-- Material provided follows --

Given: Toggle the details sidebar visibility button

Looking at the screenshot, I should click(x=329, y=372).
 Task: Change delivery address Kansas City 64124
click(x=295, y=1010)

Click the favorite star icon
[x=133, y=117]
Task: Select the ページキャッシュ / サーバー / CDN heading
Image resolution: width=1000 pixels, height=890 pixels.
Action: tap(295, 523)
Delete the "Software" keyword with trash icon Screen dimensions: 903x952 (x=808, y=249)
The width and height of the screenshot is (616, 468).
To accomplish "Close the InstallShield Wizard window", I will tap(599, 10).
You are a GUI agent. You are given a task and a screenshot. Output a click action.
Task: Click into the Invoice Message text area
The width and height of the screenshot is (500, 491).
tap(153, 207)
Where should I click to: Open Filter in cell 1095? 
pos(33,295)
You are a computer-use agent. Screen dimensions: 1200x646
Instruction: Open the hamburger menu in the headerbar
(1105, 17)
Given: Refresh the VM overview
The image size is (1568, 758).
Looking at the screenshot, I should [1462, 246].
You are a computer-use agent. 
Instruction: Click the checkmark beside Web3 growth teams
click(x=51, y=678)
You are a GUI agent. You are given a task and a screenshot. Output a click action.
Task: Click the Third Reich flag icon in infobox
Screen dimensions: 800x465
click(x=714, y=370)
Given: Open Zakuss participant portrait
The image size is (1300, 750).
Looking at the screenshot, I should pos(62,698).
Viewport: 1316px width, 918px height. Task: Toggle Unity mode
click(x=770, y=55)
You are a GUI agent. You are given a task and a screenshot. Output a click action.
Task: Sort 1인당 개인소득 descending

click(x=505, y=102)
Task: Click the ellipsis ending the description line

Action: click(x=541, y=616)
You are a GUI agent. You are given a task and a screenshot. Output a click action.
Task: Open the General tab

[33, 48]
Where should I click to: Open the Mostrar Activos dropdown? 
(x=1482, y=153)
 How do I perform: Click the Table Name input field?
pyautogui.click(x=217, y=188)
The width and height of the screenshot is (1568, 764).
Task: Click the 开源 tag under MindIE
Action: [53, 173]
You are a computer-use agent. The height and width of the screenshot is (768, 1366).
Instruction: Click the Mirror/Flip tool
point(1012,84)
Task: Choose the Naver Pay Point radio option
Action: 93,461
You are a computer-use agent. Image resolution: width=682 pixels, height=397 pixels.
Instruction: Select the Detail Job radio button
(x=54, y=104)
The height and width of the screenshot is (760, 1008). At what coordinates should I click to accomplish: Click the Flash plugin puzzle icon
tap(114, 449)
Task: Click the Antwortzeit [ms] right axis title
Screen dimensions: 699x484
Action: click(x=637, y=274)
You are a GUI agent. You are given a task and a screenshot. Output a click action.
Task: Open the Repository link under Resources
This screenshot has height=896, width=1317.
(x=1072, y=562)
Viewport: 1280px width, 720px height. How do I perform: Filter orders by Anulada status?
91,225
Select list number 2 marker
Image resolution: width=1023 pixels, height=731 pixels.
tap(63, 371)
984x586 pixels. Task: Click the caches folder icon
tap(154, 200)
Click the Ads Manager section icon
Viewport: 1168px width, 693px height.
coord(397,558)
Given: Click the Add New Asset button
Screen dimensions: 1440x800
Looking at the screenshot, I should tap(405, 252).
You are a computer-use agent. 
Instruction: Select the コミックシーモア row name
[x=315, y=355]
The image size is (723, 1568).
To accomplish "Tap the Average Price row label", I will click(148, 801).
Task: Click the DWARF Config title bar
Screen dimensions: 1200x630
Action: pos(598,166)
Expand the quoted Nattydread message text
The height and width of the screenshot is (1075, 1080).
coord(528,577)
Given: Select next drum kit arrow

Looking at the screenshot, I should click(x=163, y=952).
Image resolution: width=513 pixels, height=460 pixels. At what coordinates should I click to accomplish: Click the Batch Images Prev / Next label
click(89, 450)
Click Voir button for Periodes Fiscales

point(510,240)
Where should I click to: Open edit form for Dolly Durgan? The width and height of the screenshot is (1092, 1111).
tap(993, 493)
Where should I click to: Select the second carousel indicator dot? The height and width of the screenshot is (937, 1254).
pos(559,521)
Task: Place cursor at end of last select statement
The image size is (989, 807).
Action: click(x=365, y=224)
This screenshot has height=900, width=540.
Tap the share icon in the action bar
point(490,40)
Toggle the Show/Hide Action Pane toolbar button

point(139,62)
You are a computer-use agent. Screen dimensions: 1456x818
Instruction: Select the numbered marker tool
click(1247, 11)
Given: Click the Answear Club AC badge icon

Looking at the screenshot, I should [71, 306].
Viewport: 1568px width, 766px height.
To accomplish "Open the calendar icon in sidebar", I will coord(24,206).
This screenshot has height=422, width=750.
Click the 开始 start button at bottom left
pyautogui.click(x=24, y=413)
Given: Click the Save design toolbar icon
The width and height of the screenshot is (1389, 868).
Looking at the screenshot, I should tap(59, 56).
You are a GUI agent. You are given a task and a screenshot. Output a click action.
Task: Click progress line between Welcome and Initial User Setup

-- Material provided concluded --

_Required action_.
Return, without any change, the lines from the one holding "Click the 开始 start button at bottom left" through the end of the listing, and only those.

_Response to this task_.
Click the 开始 start button at bottom left
pyautogui.click(x=24, y=413)
Given: Click the Save design toolbar icon
The width and height of the screenshot is (1389, 868).
Looking at the screenshot, I should tap(59, 56).
You are a GUI agent. You are given a task and a screenshot. Output a click action.
Task: Click progress line between Welcome and Initial User Setup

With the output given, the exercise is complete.